/book-classification-1722878659

A book classification problem

Primary LanguagePythonGNU General Public License v3.0GPL-3.0

Book Classification

This is a proof of concept for classifying large sets of books into different genres based on certain keywords.

P.S: This is also an indication of how I write code for larger projects :)

Run Instructions

Dependencies

This program is designed to be run without additional package installation. Base Python, version 3.5+ is sufficient.

Usage

python main.py <path to list of books> <path to keywords / phrases file>

Compatability Mode

Sometimes, due to variations in path configurations with python, there may be an error, where python is not able to locate the subroutines / src folder, which causes the program to halt before execution.

As a failsafe against this, I have provided a compatability.py file which can be run on most systems. It can be run as follows

python compatability.py <path to list of books> <path to keywords / phrases file>

Running Tests

I've developed this program with TDD. As such, there is an included test bench for the following code, which can be run / executed as follows

python -m unittest discover tests/

Project Notes

Design Choices

Use of Typing

One thing that I've always disliked and have found to bite me in larger projects is the dynamic typing of python. Therefore, to facilitate rapid future development, I've included function typing, so we know exactly what function arguments are, and what it returns, without having to peruse the code underneath.

Tradeoffs

Readability instead of Code Golfing

I've made various design choices, where I've written readable code, instead of writing "slick" code. For example, I've written the following in my CSV read input function

if key not in dictionary:
    dictionary[key] = value
else:
    dictionary[key] += value

However, one way that I particularly like, but chose not to include, is the "get" function

dictionary[key] = value + dictionary.get(key, 0)

Both pieces of code accomplish the same thing, but many programmers may not be familiar with the latter, as it is unintuitive.

Ensuring Compatability

I initially planned on using pandas to read the keyword files, to make for quick and easy processing of the csv file. However, to ensure compatability and forgo installation time, I ended up deciding to use the Python included csvreader.
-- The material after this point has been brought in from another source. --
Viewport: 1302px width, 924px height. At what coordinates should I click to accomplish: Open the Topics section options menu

Being liberal with the space complexity

After thinking about the problem for a while, I realized that speed would be of paramount importance, and that the list of keywords would not grow linearly with the number of books, but would rather have a high initial y-intercept, and then proceed to taper off. This is why I was quite liberal with space complexity and decided to optimize for time.
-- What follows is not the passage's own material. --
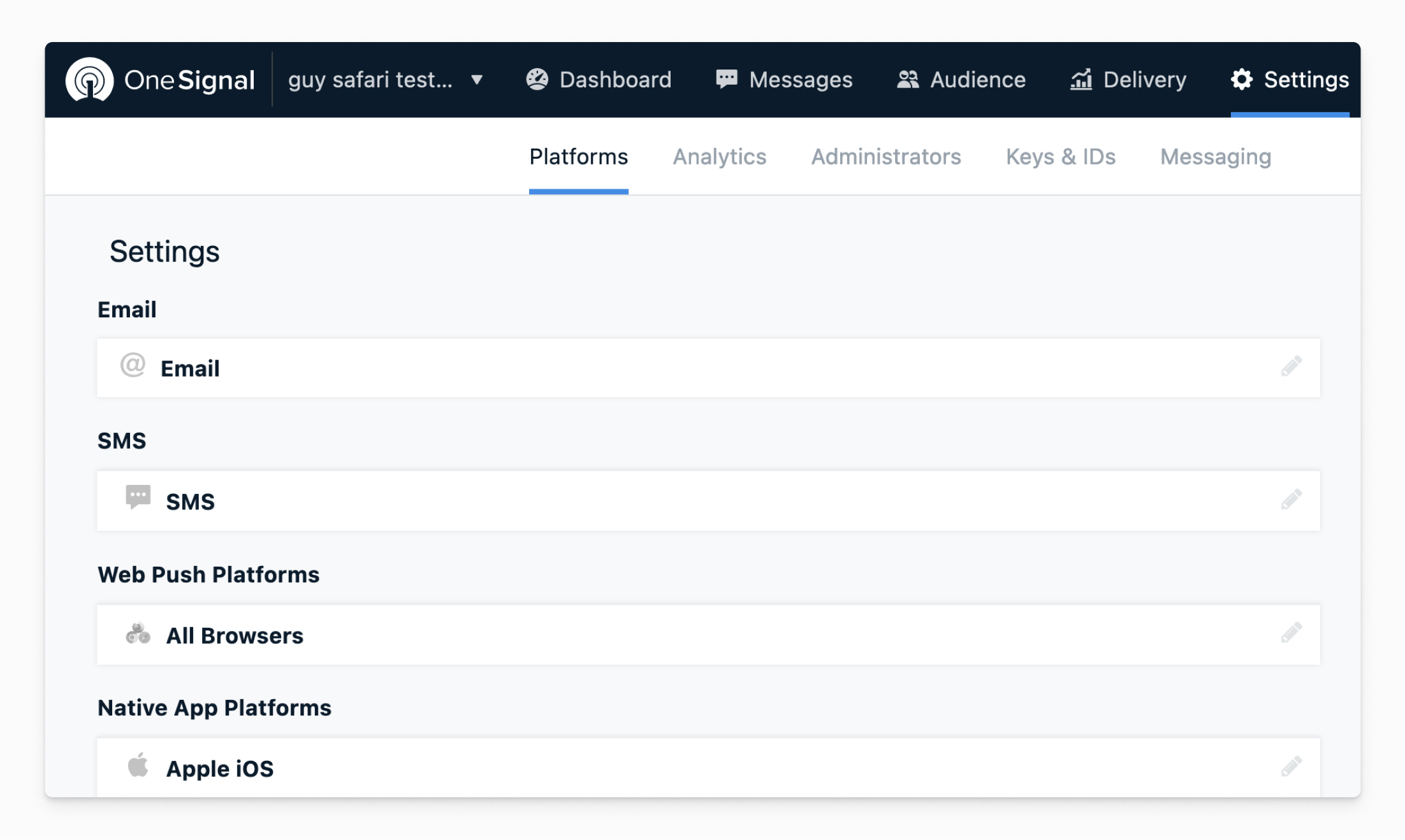Click the SMS row pencil edit icon
This screenshot has height=840, width=1405.
[1291, 500]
Choosing to group by genre

With the storage of the keyword list, there were essentially two ways that I could have gone about it.

  1. Group by keywords first, associate each keyword with a genre and point score
{
  "fast paced": [["action", 5], ["sci-fi", 2]]
}
  1. Group by genre and associate each genre with a list of keywords
{
  "action": [["fast paced", 5]],
  "sci-fi": [["fast paced", 2]]
}

I ended up picking option #2, because of something that I learned recently in a class I'm taking (CS483 -> Applied Parallel Programming). With option #2, we can run our textual analysis on different threads / different cores (perhaps) not in Python because of the global interpreter lock, but in other parallel programming languages, as each genre can now be evaluated independently. In option #1, while this is still possible by having a separate count, and then summing them together, it is more cumbersome.

Also, another issue with hashing, is that you would need an extremely large hash table to hash that many keywords. However, this also depends on how these keywords are chosen, and how much random access we have to work with, and how fast genre classification needs to be done. I took the liberty of assuming that genre classification is a backend task, and need not happen real time.

Performance

Storage and manipulation of the keyword list and the associated scores pose an interesting problem that can be solved in a multitude of ways. Had this been C++, where there is minimal overhead for something like a struct, I would have probably used a struct. However, since this is Python, and there is a fair overhead to making a named tuple or class, I decided to go with an unnamed data structure. Here is a possible implementation in C++ had I needed to do it:

struct {
    string genre;
    vector<pair<string, int>> keywords;
}

Functionality

All functionality is complete. However, there is a list of improvements that I can make

Refinements

  1. Storage of books as CSV instead of JSON: The JSON file format is only particularly useful if the keys in the JSON are variable. However, in this case, the title / description are constant keys for each book. Hence, storing large sets of books as a csv saves considerable space. If there is an API transmission of this data, I would rather it be transmitted as a CSV file or CSV string, rather than as a JSON. This is for this particular use case of genre classification only. I recognize that for other usecases, the JSON format is advantageous
  2. Stricter Error Checking: The error handling as of now is extremely basic and vague. With more time, I can make sure that there are better error messages, and in some cases, maybe corrections on the fly
  3. Logging: Logging is extremely important, which has helped me numerous times in the past identify defects with code during development and in production. However, due to the limited time constraints, I have not implemented logging in this project
  4. Extended Testing: I will also implement extended testing, as the testing that I currently have is extremely limited, and only insures basic functionality, instead of accounting for various edge cases

Time Taken

I took approximately 2.5 hours to code, test and, extensively document my solution.